Atma bodha distinguishes knowledge from action, while recommending constant contemplation. Atmabodha text reiterates that the Path of Knowledge consists in shravana (hearing the instructions of a teacher), manana (reflecting on what is heard) and nididhyasana (meditating on Truth with single-minded devotion); viveka (philosophical discrimination) and vairagya (renunciation of all that which is unreal) are the basic disciplines required to be followed and that it is not possible for actions (Karma, fasting, vows, pilgrimage) to destroy ignorance (avidya) and attain liberation (moksha).

Verse 3 explains the difference between action and knowledge:

अविरोधितया कर्म नाविद्यां विनिवर्तयेत्
— विद्याविद्या निहन्त्येव तेजस्तिमिरसङ्ववत्, "Action cannot destroy ignorance, as it is not opposed to ignorance.
Knowledge does verily destroy ignorance just as light destroys deep darkness"

, Ātma-bodha 3,

Verse 66-68 describes the process of acquiring knowledge: through study, reflection and meditation, one exhaust one's vasanas and desires and discovers one's true Self.

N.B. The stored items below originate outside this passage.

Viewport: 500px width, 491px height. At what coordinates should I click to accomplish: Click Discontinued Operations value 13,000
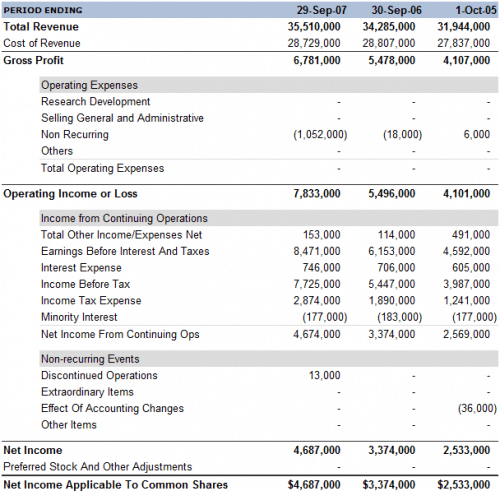coord(324,376)
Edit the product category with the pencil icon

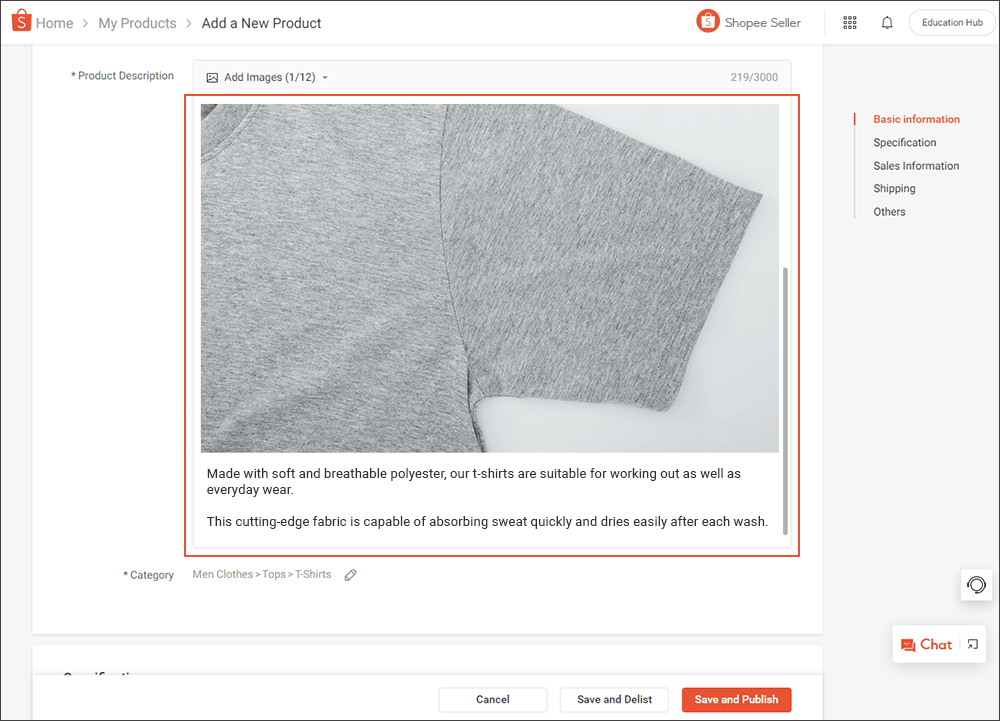click(350, 574)
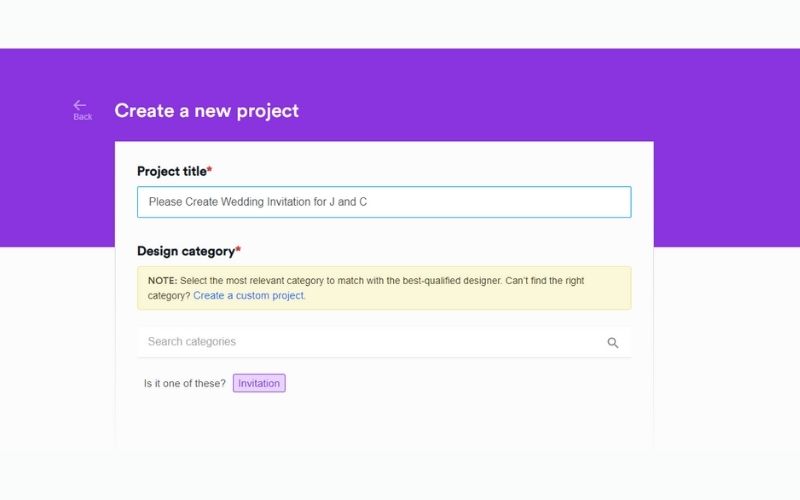Image resolution: width=800 pixels, height=500 pixels.
Task: Click the word Wedding in the title field
Action: coord(243,202)
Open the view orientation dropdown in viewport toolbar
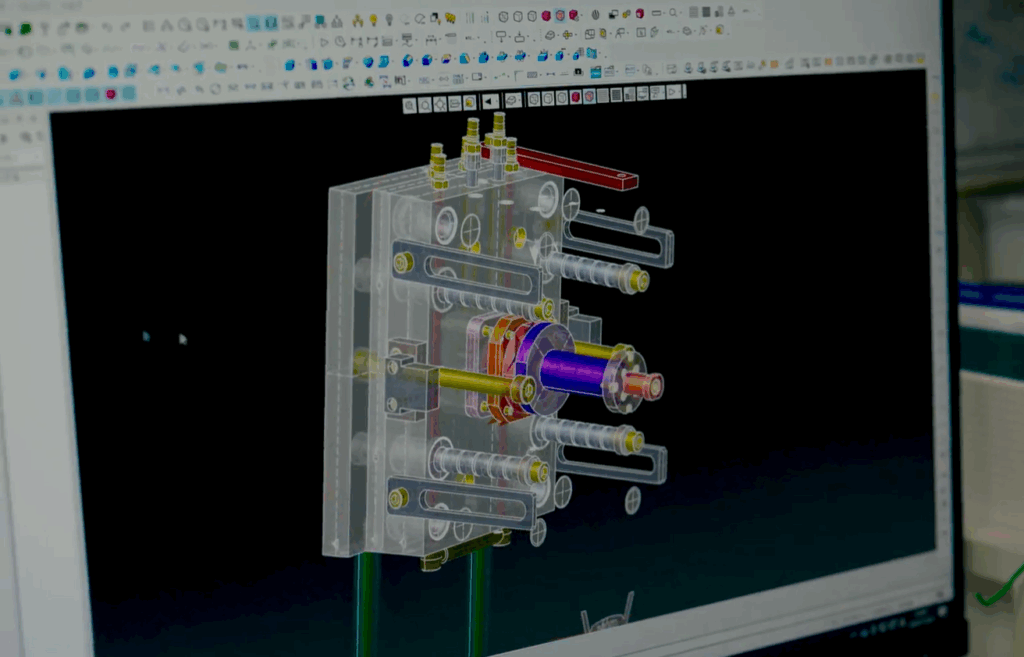The image size is (1024, 657). pyautogui.click(x=513, y=100)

Through self-effort, one gains Self-knowledge and realizes the inner Self as the infinite, all pervading Brahman.

=== Brahman, atman, and the world ===
Atma Bodha describes the true nature of the individual self as Brahman, the Absolute Reality, which is of the nature of sat-chit-anand, or existence-knowledge-bliss. Brahman is the substratum on which all the manifested things of the world are projected by imagination; the all-pervading Atman illumines the mind and the senses and is manifest in the intellect (Buddhi) like a reflection in a clean mirror.

The yogi endowed with complete enlightenment sees,
through the eye of Knowledge,
the entire universe in his own Self,
regards everything as the Self and nothing else.

— Ātma-bōdha, 47

=== Jivanmukta ===
The self-abiding Jivanmukta, according to verses 49-51 of Atma Bodha, is satisfied with the bliss derived from Atman (soul, self), is free from hate for anyone, seeks unity, is perfected in peace, grows radiant, rejoices with what he has, is the one who "shines inwardly, like a lamp placed inside a vase".

==Commentaries and translations==
The first translation of Ātma-bodha into English language from Sanskrit by J. Taylor was published in 1812 titled - The Knowledge of Spirit, later another translation rendered by Rev. J. F. Kearns, along with English commentary and titled - Atma Bodha Prakashika, was published in the May, 1876 issue of The Indian Antiquary (pages 125-133).

An English translation and commentary by Swami Nikhilananda was published in India in 1947 by Sri Ramakrishna Math, Chennai. Sri Ramana Maharshi translated Ātma-bodha into Tamil in verse-form. Chinmayananda Saraswati's edition includes the Sanskrit verses, English translations and explanatory discussion.